Prezes PZPN Cezary Kulesza niemal do ostatniej chwili zdołał utrzymać w tajemnicy, jakiego wyboru dokonał. Długo mylił tropy, co tylko podsycało spekulacje. Jednak w poniedziałek portal sport.pl zamieścił zdjęcia i nagranie, na którym widać, jak 68-letni portugalski trener wychodzi z lotniska Chopina w Warszawie. Wszystko wskazuje, że to on we wtorek o 13.00 zostanie zaprezentowany na PGE Narodowym jako nowy trener reprezentacji.
W poniedziałek wieczorem angażu Fernando Santosa pogratulował PZPN i prezesowi federacji Kamil Bortniczuk. Minister sportu zwrócił uwagę, że Portugalczyk „to selekcjoner z bardzo dobrym CV (od 2010 Grecja i Portugalia, a wcześniej topowe kluby portugalskie i greckie) sukcesami (Mistrzostwo Europy), doświadczeniem w pracy z wielkimi gwiazdami, na czele z Cristiano Ronaldo”.

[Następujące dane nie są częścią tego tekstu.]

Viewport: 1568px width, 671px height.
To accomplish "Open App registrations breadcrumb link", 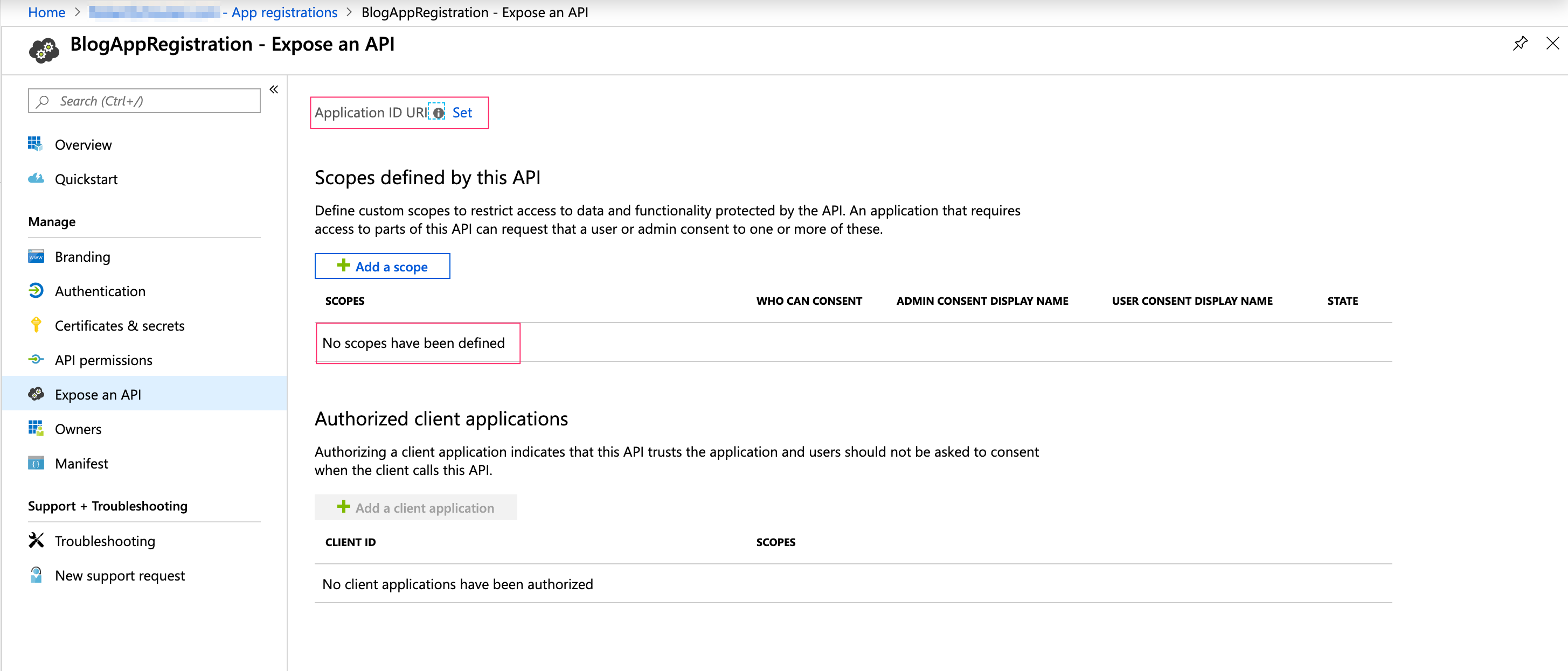I will (x=283, y=12).
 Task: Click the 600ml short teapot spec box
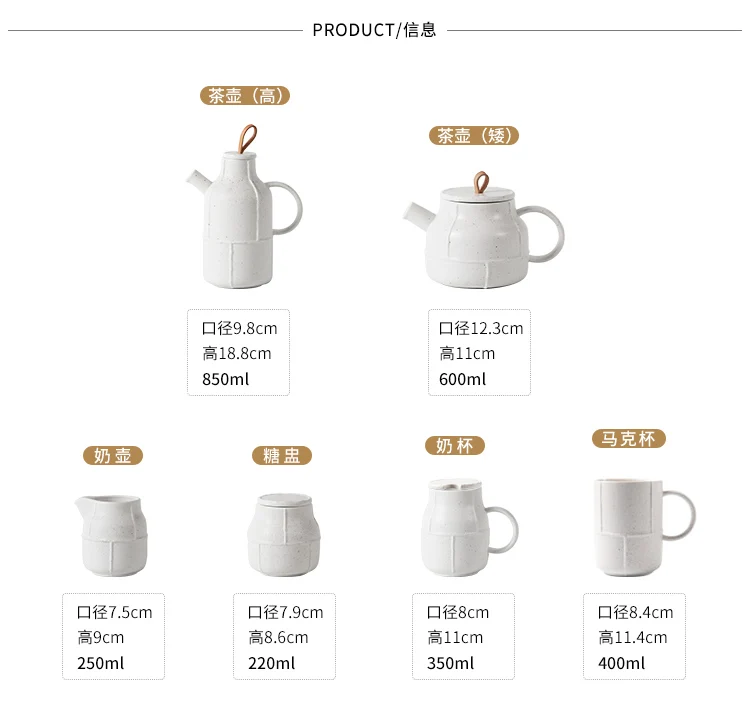coord(479,352)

Tweet Bortniczuka został udostępniony również na twitterowym koncie Cezarego Kuleszy. Jednak po chwili prezes PZPN usunął ten wpis.
Według portalu Interia.pl umowa z Fernando Santosem ma obowiązywać do końca eliminacji do mistrzostw Europy w 2024 roku, ale zawiera klauzulę przedłużenia. Jeśli reprezentacja Polski awansuje na ten turniej, to kontrakt zostanie przedłużony do końca eliminacji do mundialu w 2026 roku.